But that hugely overstates the case. While gas production from the Cook Inlet is in decline, it will not disappear overnight. Indeed, according to the “Alaska Utilities Working Group Phase I Assessment: Cook Inlet Gas Supply Project” (July 2023) (the “study”), the most recent, detailed, publicly available study on the issue, production from the Cook Inlet is not projected to disappear over the next 16 years. Instead, it will decline gradually, the corollary of which is that the need for LNG imports will only increase gradually.

Here is the data from that study in chart form:

The light blue line across the top (65 Bcf) represents the overall size of the Cook Inlet utility gas market included in the study at normal demand (the “medium” case). The dark blue bars represent the amount of that market projected to be met from traditional Cook Inlet supply sources under current contracts. The green bars represent the additional amount of “lower-risk uncontracted demand, expected to be supplied [over the period] from Cook Inlet remaining reserves.” The red bars represent the remaining “unmet” portion of the demand under the study’s medium demand case, which presumably would be supplied by imported LNG. The number of LNG tankers required per year to deliver that amount of LNG (at a cargo size of 150,000 cubic meters) is in the yellow bars.

As is clear, while the portion of the Cook Inlet market potentially supplied by imported LNG would increase over time, it would not replace traditional supplies in their entirety even by 2040, the end of the time frame included in the detailed portion of the study.

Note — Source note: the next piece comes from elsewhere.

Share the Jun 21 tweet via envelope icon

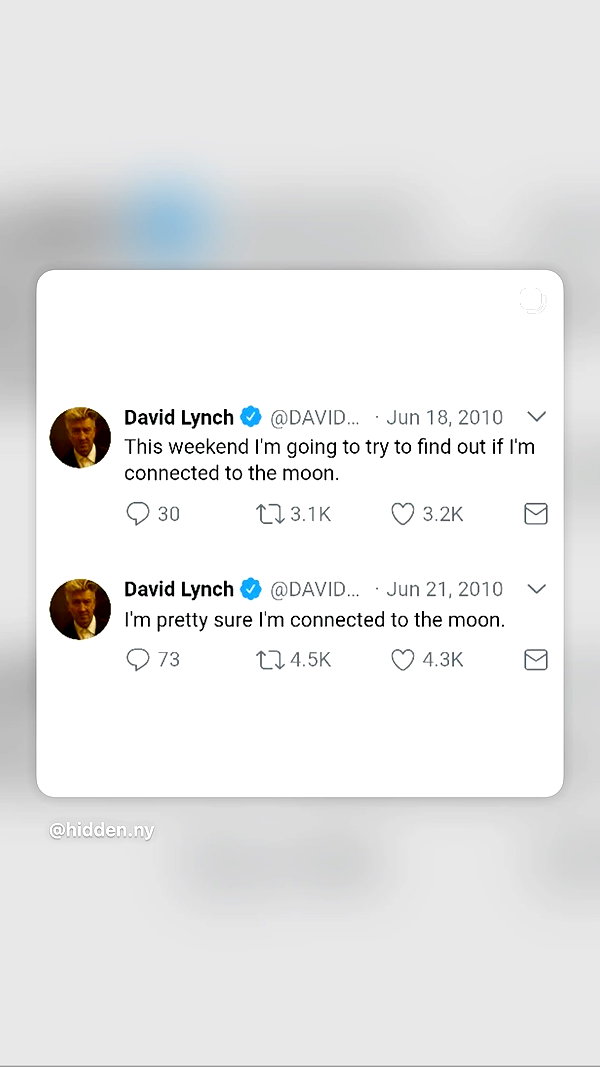point(536,659)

Even at that point, 13 Bcf, or a little over 20% of the 60 Bcf market, would still be supplied from traditional Cook Inlet supply sources.

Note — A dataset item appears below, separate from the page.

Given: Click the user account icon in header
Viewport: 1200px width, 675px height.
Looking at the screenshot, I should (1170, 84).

So, what does that mean for the price? The study also enables some insight into that.

As we explained in last week’s column, the study includes price projections of various supply options to meet the unmet demand. Here is the chart we included then:

We can estimate LNG’s price impact by applying these prices to the supply/demand balance reflected in the chart at the top of this column. In the example below, we have maintained the cost of the supplies provided under the Cook Inlet supply contracts currently in existence at the $8.65/MCF “Supplier Gas Cost Charge” reflected in ENSTAR’s most recent tariff. We have priced the portion meeting the “lower-risk uncontracted demand, expected to be supplied from Cook Inlet remaining reserves” at the lower end of the range for the incremental supply of “Cook Inlet Gas” shown in the table above ($9.30/MCF). And we have similarly priced the LNG supplies required to meet the remaining “Unmet Demand” at the lower end of the range for Kenai LNG shown in the table above ($12.00/MCF).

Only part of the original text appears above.